Opening in theaters everywhere this week is Moneyball, starring Brad Pitt and written by (among others) Aaron Sorkin, a pedigree that should generate a moderate hit for a baseball movie. But the book upon which the film is based, Michael Lewis’s 2003 best-seller Moneyball: The Art of Winning an Unfair Game, is really a business book—one that has lessons for lawyers.
Here’s a very simplified summary of the book: The Oakland A’s were one of baseball’s best teams for several years in the early 2000s despite having one of the game’s lowest payrolls. Forced into frugality, they hired analysts with Wall Street backgrounds to find inefficiencies in the baseball talent market that they could exploit with their limited dollars.
What they found was that other teams had never measured which skills actually contributed to winning ballgames, and so ended up spending money on the wrong types of players. The A’s did the math, ranked skills from most to least valuable, signed the players with the most undervalued highest-ranking skills, and became winners. (Until they met the Yankees in the playoffs, anyway, but that’s a story for the movie to tell.)
The A’s general manager, Billy Beane, encountered massive resistance from within his own organization when he tried to change the club’s approach to acquiring and developing talent. Obstinate scouts insisted that the way they’d always gone about assessing players was self-evidently the right way. (Sound familiar?)

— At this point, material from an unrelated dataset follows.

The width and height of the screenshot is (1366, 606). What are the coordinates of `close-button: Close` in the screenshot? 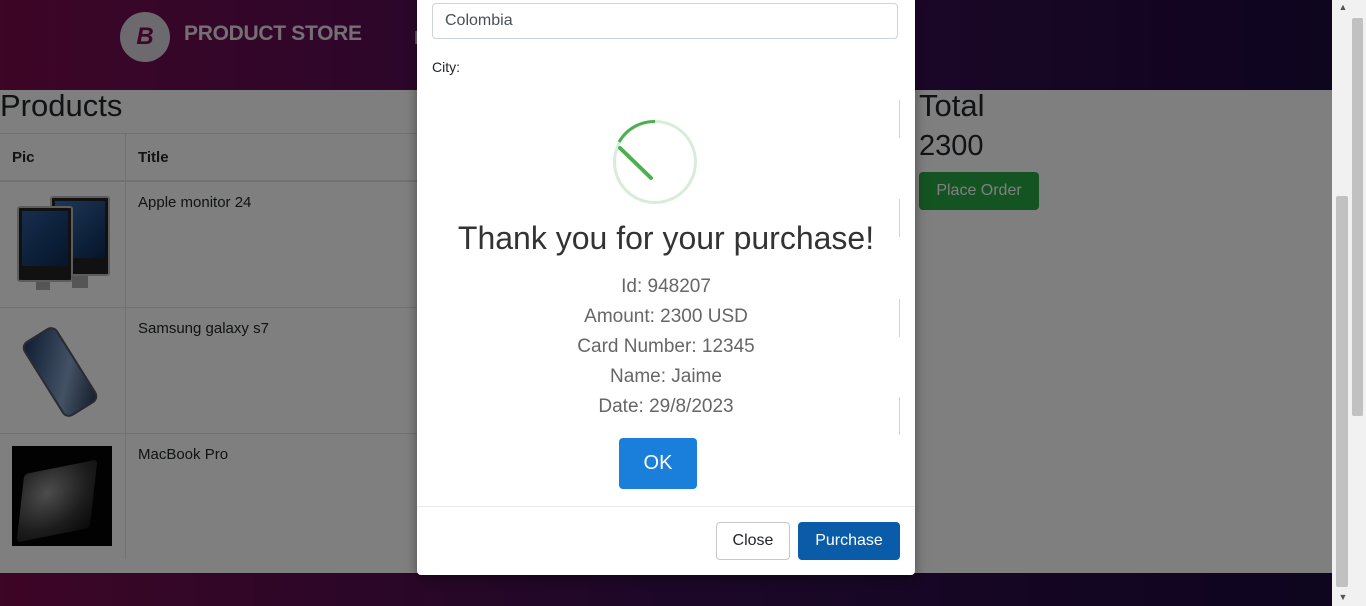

The Question You Need to Ask
Baseball writer and editor Rob Neyer, in a recent interview about the book, identified what I think is the core message of the Moneyball philosophy that Beane tried to champion. “It’s about an intellectual idea,” says Neyer, “which is essentially: ‘If we weren’t already doing it this way, is this how we would do it?’”
That’s the question that every law practice, no matter how large or how small, needs to ask itself right now. If you weren’t already billing clients by the hour, is that how you would bill? If you weren’t already employing a full-time assistant on site, is that how you’d assign your administrative work? If you weren’t already serving your current client base, is this the client base (and practice area) you’d choose?
Sometimes the answers to those questions will be “Yes,” and that’s great, as long as you’ve articulated sensible and defensible reasons for continuing to do things the way you’ve done them before. But sometimes the answer will be “Maybe not,” or simply “No,” and that’s when you need the courage to take on the powerful inertia of your own organization and start doing things differently.
Billy Beane was up against rich ballclubs from big cities; lawyers today are up against tech-savvy innovators with deep pockets and new ideas. Maybe we’ve been thrown into an unfair game, too; but Moneyball proves that there’s an art to winning that game anyway, and this is where it starts.